Europe's Largest Airline Sues U.K. Over 'Unpredictable' Travel Restrictions

Europe's largest airline is suing the U.K. government over "unpredictable" travel restrictions as the tourism industry tries to make a comeback from the coronavirus pandemic.

Ryanair is launching a legal challenge against the U.K. over its "traffic light" system for international travel in hopes of forcing the government to roll back strict rules for the summer travel season.

"We call on Prime Minister Boris Johnson to explain the scientific basis behind this system that the Government seems to make up as they go along and to establish a data-driven transparent model that could restore confidence in air travel ahead of the very crucial peak summer months," Ryanair CEO Michael O'Leary said.

The airline is teaming up with Manchester Airports Group, the U.K.'s largest British-owned airport operator, to file papers in England's High Court on Thursday to seek a more transparent system. MAG owns and operates three airports—Manchester, London Stansted and East Midlands.

The papers argue that the U.K. government should explicitly explain how it makes decisions categorizing the travel safety of each country, given the "dramatic" impact such decisions have on the aviation industry.

"The current opaque way that decisions are being made is undermining consumer confidence to book summer holidays and makes it impossible for airports, airlines and travel companies to plan for the recovery of international travel," MAG said in a statement shared with Newsweek.

MAG's CEO Charlie Cornish added, "The Government is not being open and we simply cannot understand how it is making decisions that are fundamental to our ability to plan, and to giving customers the confidence to book travel ahead."

MAG said the move was backed by a number of other major UK airlines, though it did not specify which ones.

In May, the U.K. government allowed nonessential travel after months of lockdown but has discouraged travel to popular vacation destinations like Spain, France, Greece and the U.S., classifying them as "amber" under its traffic light system.

Under the system, 12 countries were initially classified as "green," for the lowest risk of COVID-19, while three countries—the Maldives, Nepal and Turkey—have been placed on the red list, for the highest risk. All other countries have been marked as "amber."

Ryanair British Government UK Travel Restrictions COVID
Ryanair Flight FR1884 from London lands at Lisbon, Portugal's Humberto Delgado International Airport a day after Britain announced that Portugal is classified as "amber" under its traffic light system, which governs pandemic travel. Horacio Villalobos/Corbis News

Only travelers who have visited a green list country can avoid required quarantine on arrival in England, as long as they provide a valid negative coronavirus test prior to travel and two days after. The already short list has shrunk down to 11 after the only European Union country, Portugal, was removed earlier this month.
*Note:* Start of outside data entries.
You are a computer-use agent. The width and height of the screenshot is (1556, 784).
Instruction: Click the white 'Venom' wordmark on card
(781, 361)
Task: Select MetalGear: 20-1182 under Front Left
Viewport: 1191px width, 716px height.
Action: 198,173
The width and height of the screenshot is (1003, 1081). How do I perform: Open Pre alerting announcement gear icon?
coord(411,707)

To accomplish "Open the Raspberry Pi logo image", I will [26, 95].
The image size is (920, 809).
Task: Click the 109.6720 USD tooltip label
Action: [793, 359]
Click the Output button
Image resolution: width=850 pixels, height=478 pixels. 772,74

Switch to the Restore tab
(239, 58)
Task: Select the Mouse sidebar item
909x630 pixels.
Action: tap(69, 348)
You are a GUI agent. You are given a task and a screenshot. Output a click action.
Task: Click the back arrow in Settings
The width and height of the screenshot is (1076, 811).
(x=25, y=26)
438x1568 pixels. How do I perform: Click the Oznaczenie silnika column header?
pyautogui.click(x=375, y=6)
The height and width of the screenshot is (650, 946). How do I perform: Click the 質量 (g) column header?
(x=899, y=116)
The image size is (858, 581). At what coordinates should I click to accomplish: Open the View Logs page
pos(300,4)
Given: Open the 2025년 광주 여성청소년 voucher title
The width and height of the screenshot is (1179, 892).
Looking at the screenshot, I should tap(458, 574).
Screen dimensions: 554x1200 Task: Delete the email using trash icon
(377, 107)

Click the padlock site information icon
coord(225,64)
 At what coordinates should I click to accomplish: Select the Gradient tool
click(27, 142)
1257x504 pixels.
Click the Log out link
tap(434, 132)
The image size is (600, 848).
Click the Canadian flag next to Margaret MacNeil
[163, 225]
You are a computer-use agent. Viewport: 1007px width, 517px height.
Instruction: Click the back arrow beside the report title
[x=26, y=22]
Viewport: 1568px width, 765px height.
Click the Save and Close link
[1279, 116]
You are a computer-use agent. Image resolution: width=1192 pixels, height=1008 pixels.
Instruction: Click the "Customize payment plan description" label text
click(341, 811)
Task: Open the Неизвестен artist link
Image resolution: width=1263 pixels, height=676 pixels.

Those traveling to amber countries must provide a negative test prior to travel, quarantine at home for 10 days and take a test both two days and eight days after their return.

International visitors who have been in a red list country within the previous 10 days will be refused entry into the U.K.

The aviation industry has been counting on British travelers to lead the return of international travel, given the country's speedy vaccine rollouts. The U.K. has the second-highest vaccination rate in the world, behind Israel.

So far, more than 42 million people in the U.K., about 80 percent of the adult population, have received at least one dose of a coronavirus vaccine. Over 30 million have had a second.

The industry has repeatedly criticized the traffic light system for not including more low-risk countries and islands that should be open to British travelers.

Newsweek reached out to the British government for comment but did not hear back before publication.

Update 17/06/21 12:52 p.m. This story was updated with comments from O'Leary, MAG and Cornish.